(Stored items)
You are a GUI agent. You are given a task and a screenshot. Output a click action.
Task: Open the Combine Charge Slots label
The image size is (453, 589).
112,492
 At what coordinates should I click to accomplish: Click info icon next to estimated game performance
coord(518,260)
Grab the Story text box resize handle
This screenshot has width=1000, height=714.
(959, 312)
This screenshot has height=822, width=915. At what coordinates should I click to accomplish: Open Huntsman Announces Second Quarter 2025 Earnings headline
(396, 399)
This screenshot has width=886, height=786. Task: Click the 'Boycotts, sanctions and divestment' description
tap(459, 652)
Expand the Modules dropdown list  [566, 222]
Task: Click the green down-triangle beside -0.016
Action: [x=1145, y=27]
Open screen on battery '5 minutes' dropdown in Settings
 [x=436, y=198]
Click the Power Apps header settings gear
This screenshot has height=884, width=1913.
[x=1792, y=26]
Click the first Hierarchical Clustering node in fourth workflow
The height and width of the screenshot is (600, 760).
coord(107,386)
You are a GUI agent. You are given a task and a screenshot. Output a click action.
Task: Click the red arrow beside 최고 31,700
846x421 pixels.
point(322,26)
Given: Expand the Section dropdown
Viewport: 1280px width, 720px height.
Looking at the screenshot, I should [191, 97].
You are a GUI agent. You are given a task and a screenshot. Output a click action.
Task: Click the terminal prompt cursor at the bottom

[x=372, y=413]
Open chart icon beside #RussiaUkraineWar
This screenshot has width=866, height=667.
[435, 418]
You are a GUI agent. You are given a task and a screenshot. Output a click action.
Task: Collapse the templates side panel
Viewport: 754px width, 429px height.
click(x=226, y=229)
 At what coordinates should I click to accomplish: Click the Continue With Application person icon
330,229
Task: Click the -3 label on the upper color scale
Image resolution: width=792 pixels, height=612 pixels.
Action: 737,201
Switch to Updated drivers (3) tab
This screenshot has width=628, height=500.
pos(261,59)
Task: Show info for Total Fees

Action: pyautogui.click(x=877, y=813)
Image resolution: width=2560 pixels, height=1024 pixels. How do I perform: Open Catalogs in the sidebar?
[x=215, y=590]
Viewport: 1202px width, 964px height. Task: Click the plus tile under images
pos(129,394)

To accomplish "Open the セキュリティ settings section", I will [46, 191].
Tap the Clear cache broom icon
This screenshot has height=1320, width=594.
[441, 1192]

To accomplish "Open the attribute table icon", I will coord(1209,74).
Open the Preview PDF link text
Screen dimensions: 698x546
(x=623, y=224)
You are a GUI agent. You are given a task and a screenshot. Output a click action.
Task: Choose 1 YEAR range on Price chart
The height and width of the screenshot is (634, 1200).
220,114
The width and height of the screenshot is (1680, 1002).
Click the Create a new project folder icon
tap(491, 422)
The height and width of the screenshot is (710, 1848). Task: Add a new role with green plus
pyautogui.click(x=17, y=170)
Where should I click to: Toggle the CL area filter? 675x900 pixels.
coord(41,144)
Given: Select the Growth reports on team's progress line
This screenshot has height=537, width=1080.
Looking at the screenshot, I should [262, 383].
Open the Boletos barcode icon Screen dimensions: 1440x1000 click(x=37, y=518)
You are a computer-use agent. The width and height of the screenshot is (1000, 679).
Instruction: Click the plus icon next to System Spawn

▸ TASK DIRECTIONS: Which lines in the data hold the string "label"? Copy each of them.

▸ WORKED SOLUTION:
Task: Open the Combine Charge Slots label
Task: Click the -3 label on the upper color scale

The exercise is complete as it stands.